Texte fourni:

En février 2021, Frédérique Vidal, alors ministre de l’enseignement supérieur et de la recherche, avait annoncé diligenter une enquête sur « l’ensemble des courants de recherche » en lien avec « l’islamo-gauchisme ». Deux ans plus tard, le ministère révélait qu’aucune demande en ce sens n’avait, en réalité, été formulée.
Et pour cause : il n’existe pas d’obsession « wokiste » dans les sciences sociales en France. C’est ce que démontre, en 2025, une équipe dirigée par le sociologue Etienne Ollion, professeur à Polytechnique. D’après son enquête, la place tenue par la question du genre dans les publications scientifiques est passée de 9 %, en 2001, à 11,4 % du total en 2022. Quant au chiffre avancé par l’Observatoire d’éthique universitaire dans son rapport 2023 – 234 colloques, articles ou thèses pouvant être rangés, selon ses auteurs, dans le camp des sujets « woke » –, il est dérisoire quand on sait que l’université compte chaque année, en sciences humaines et sociales, plus de 30 000 doctorants.
Instrumentalisation
Mais peu importe les faits : montrer du doigt les universitaires a, historiquement, toujours constitué une tactique politique efficace, rappelle le chercheur franco-canadien Francis Dupuis-Déri, auteur de Panique à l’université (Lux, 2022). « Depuis des siècles, les campus sont accusés d’être des repaires d’insurgés. S’en prendre à ces espaces d’élite est un moyen facile de gagner des points auprès des opinions publiques, pointe-t-il. Les effets recherchés sont plutôt situés à l’extérieur des universités : c’est de l’agitation politique, adressée à un électorat. »
Plus seulement de la part de l’extrême droite, « mais aussi désormais de la droite voire du centre », dont l’instrumentalisation des subventions est « devenue une pratique normalisée », observe Alex Mahoudeau, autrice de La Panique woke (Textuel, 2022). L’exemple de l’Ecole Kourtrajmé, à Marseille, qui forme des jeunes défavorisés aux métiers du cinéma, a marqué les esprits : en avril, la région Provence-Alpes-Côte d’Azur, présidée par Renaud Muselier (Renaissance), annonçait lui retirer une subvention de 75 000 euros pour usage de l’écriture inclusive, reprenant une revendication récurrente des élus Rassemblement national de cette région.

Consigne 1:
D'après le texte sur le « wokisme » dans les sciences sociales, quelle part du total des publications scientifiques la question du genre représentait-elle en 2022 ?
Consigne 2:
Poursuivez le texte sur le « wokisme » à l'université à partir de sa dernière phrase.

Extrait de données:

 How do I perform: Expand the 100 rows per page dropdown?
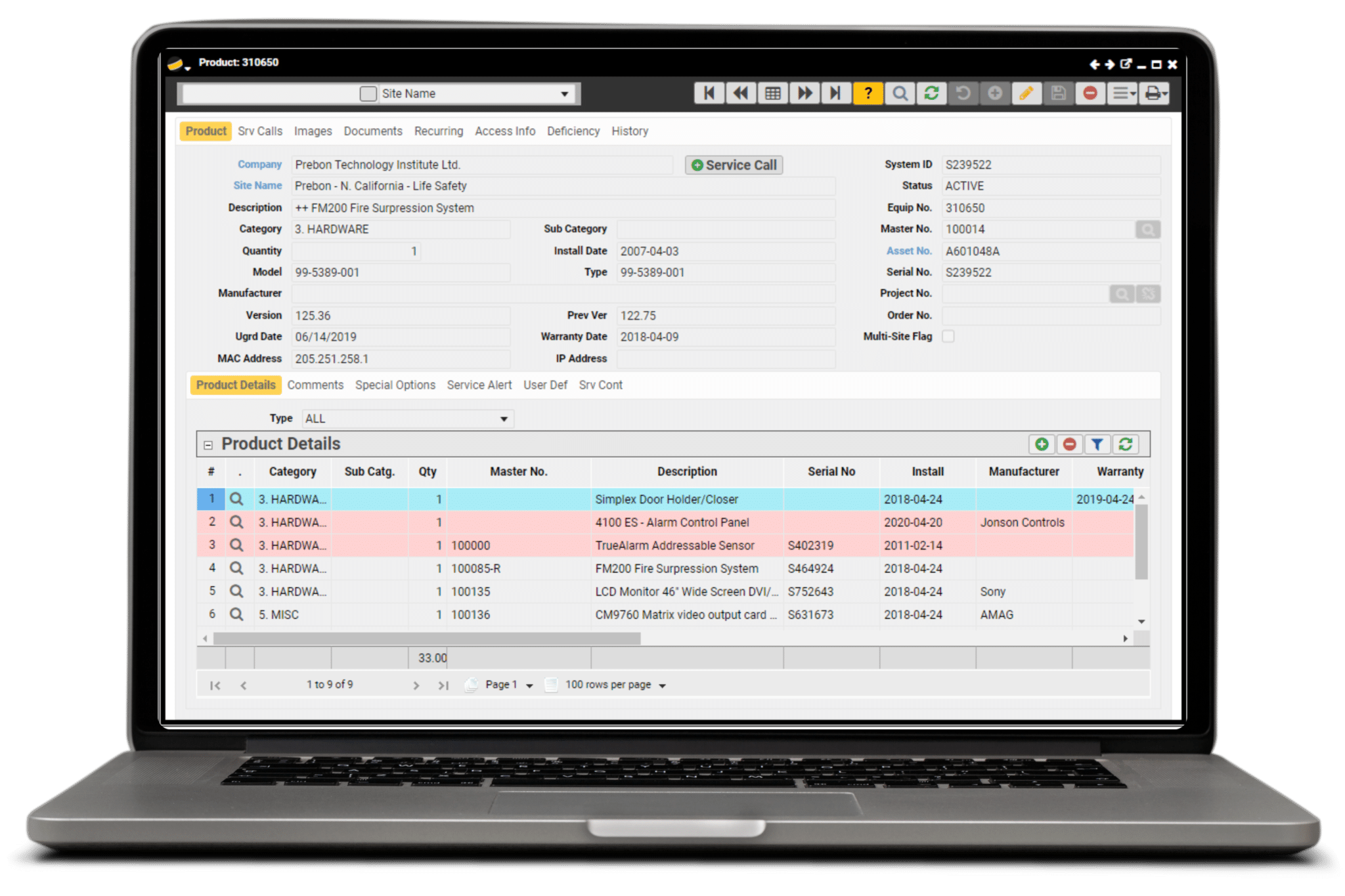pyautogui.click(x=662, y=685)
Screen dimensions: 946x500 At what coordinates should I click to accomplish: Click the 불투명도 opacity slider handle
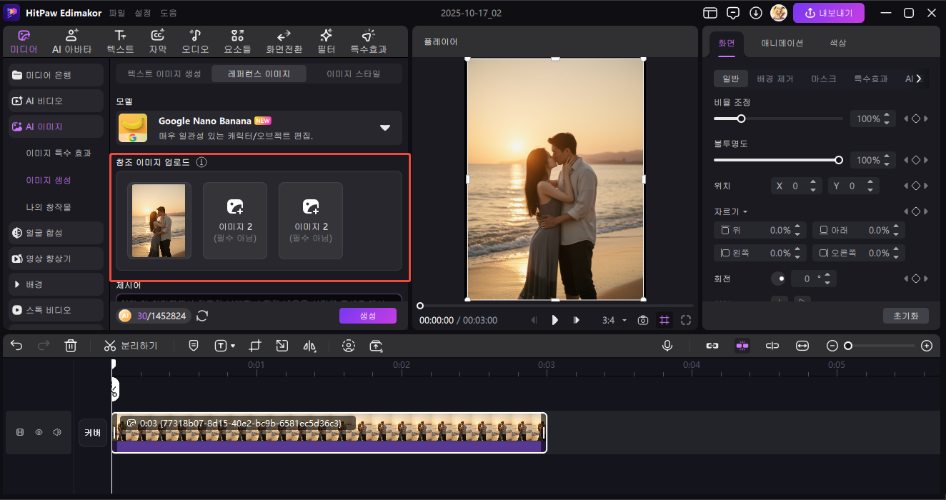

Réponse rédigée 1:
11,4 % du total.

Réponse rédigée 2:
Aujourd’hui, c’est l’université Lyon-II qui fait sa rentrée avec une épée de Damoclès au-dessus de la tête. Au printemps, un groupe d’individus perturbe le cours de Fabrice Balanche, l’accusant de racisme et de sionisme. L’enseignant entame une tournée médiatique où il dépeint une université gangrenée par « l’entrisme islamiste ». La présidente de l’établissement, Isabelle von Bueltzingsloewen, qui avait saisi le parquet après l’interruption « intolérable » de ce cours, fustige les « paroles complotistes » de l’enseignant. Elle est alors l’objet de menaces de mort, qui poussent le parquet à ouvrir une deuxième enquête, et à la placer sous protection. Protection renforcée quand la machine s’emballe à nouveau, après qu’a été déterré un post Facebook d’un des vice-présidents de l’université, Willy Beauvallet-Haddad, accusé d’y rendre hommage à l’ex-chef du Hezbollah Hassan Nasrallah – il présente sa démission en mai.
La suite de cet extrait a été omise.